新婚早々指に怪我をした。義父に見せると言下に「唾を付けておけば治る」という。なにしろ外科の権威が言う事だから、私は一日に何回も入念に唾をつけて治るのを待った。しかし、傷はどんどん悪化しとうとう爪の中まで膿んでしまった。
長男が誕生すると義父は狂喜し、毎日でも一緒に遊びたがった。そのころは東京女子医大の心臓血圧研究所長をしていたが「お孫さんの話になると、急に他の事が聞こえなくなるので困る」と、先生方に文句を言われた程である。
その孫のお腹におできができた。 義父に見せると「ああこれはおできだから様子を見るように」という。毎日見せるたびに「少し大きくなったなあ、まあ様子をみるように」といっていたのだが、その間にもおできはどんどん大きくなり「切開するように」と言い出したのが元旦の朝だった。実家の母が「だから言ったでしょ。普通のお医者さんに診て頂きなさいって」と怖い顔をしていた。

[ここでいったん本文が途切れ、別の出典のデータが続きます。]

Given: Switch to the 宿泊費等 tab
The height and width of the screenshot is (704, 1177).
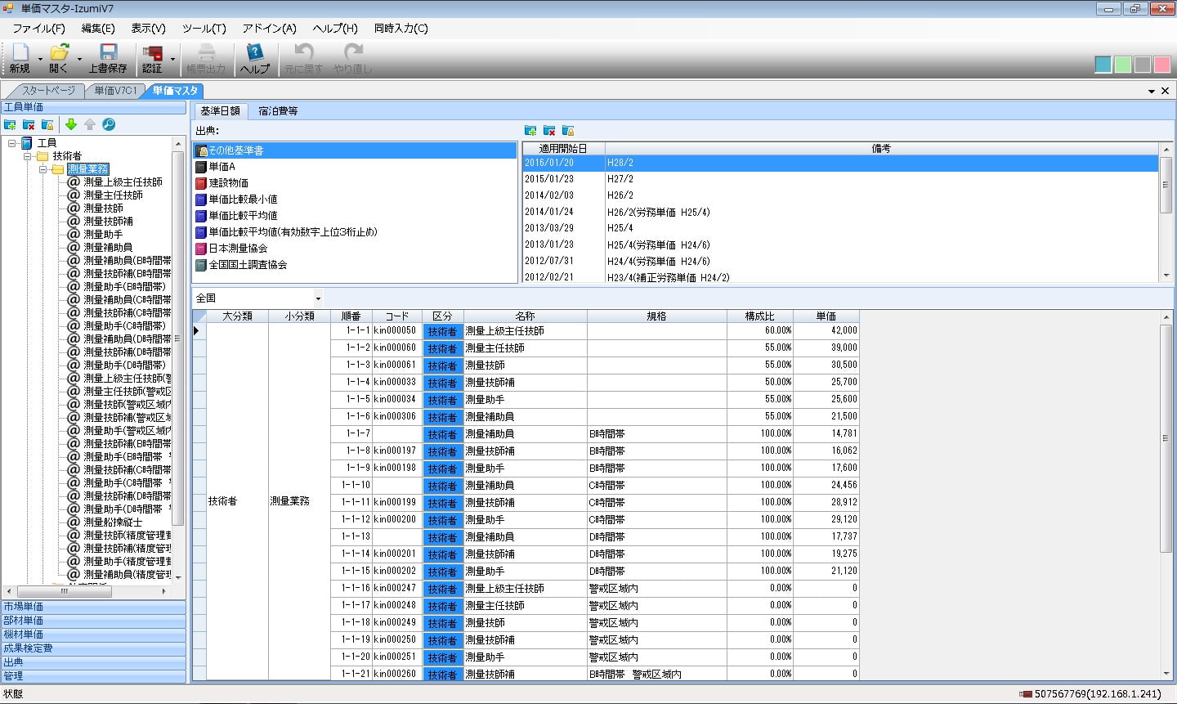Looking at the screenshot, I should pyautogui.click(x=278, y=110).
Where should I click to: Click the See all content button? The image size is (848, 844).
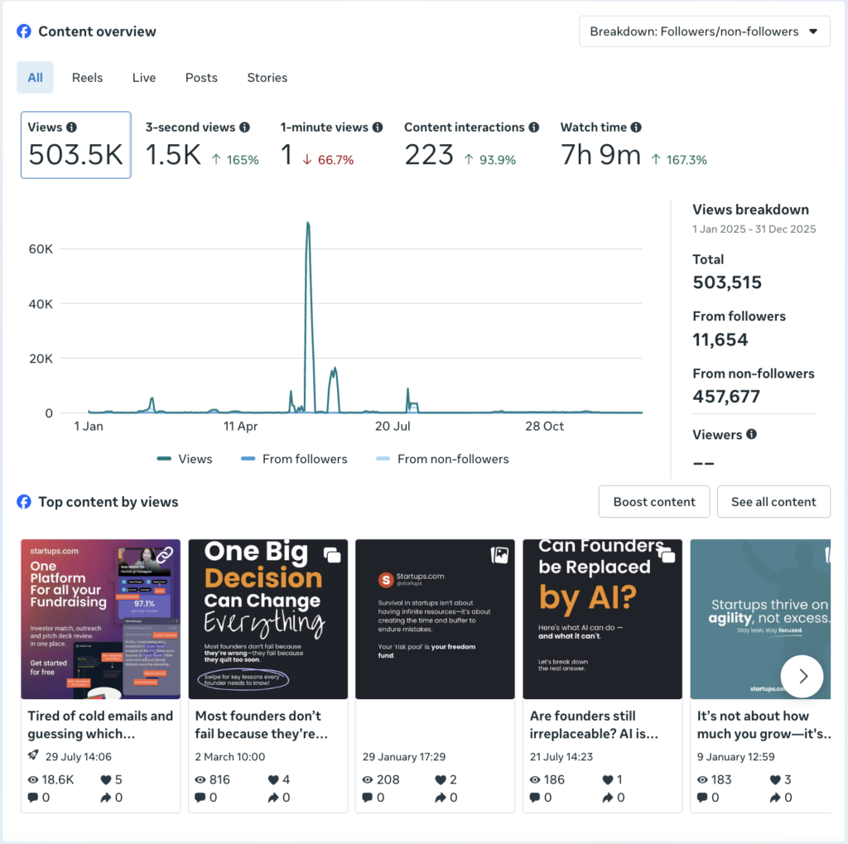coord(773,501)
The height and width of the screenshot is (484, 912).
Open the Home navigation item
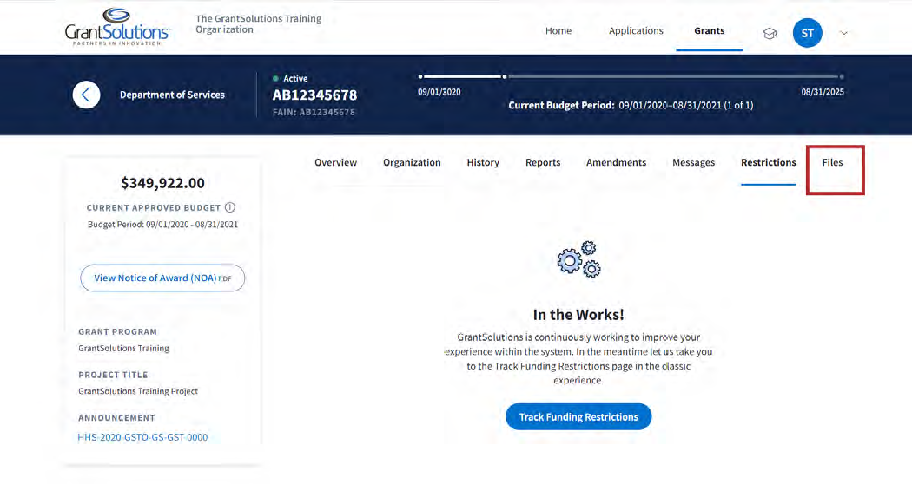pyautogui.click(x=558, y=31)
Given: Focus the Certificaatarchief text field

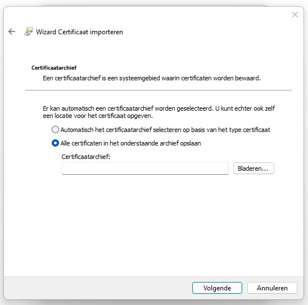Looking at the screenshot, I should 145,168.
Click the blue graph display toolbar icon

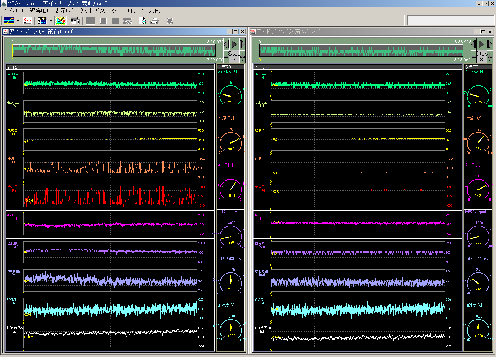coord(9,21)
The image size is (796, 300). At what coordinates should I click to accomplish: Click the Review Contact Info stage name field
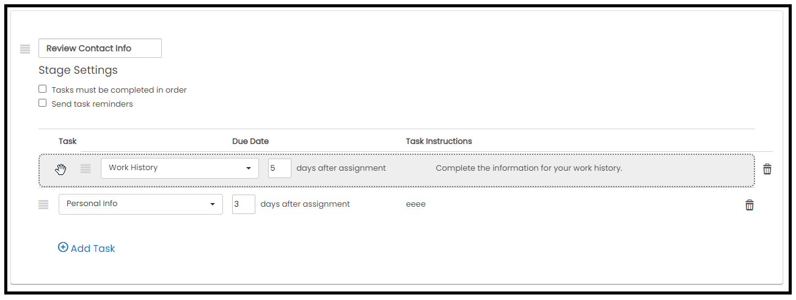tap(100, 48)
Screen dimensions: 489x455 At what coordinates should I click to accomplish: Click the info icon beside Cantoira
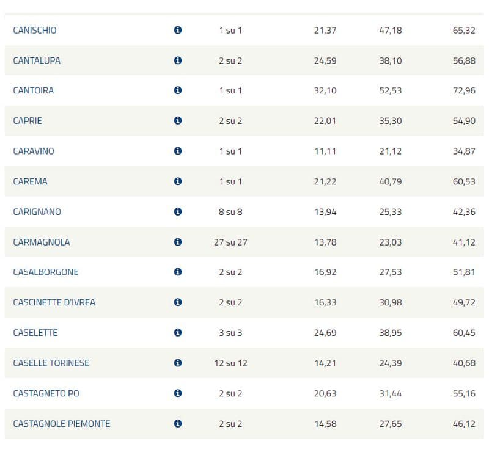pyautogui.click(x=178, y=90)
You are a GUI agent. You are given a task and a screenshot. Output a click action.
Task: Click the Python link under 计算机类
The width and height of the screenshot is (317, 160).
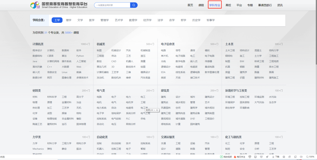[80, 56]
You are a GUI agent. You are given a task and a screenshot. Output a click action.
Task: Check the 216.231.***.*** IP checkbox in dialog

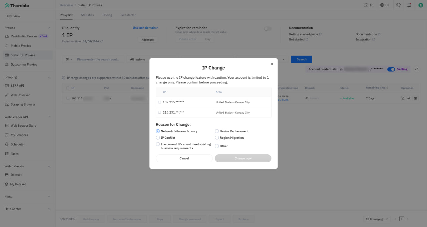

このように私は医者部落に嫁ぎなら、ほぼ無医村にいるような状況だった。でも不思議なことに結婚前は華奢で丈夫でなかった私が、この無医村生活で鍛えられ頑丈になった。それには義父の人間の自然治癒力を信じ、後は明るい気持ちで暮らせば大抵の病気は逃げていくという信念の影響が大きかったように思う。
義父は一万例もの心臓手術をしたが、所詮医者の仕事は人間の自然治癒力に手を貸すぐらいのものだといっていた。そして毎日可笑しい事を見つけて、明るく生きることを勧めていた。単純なようで最高の健康法なのかもしれない。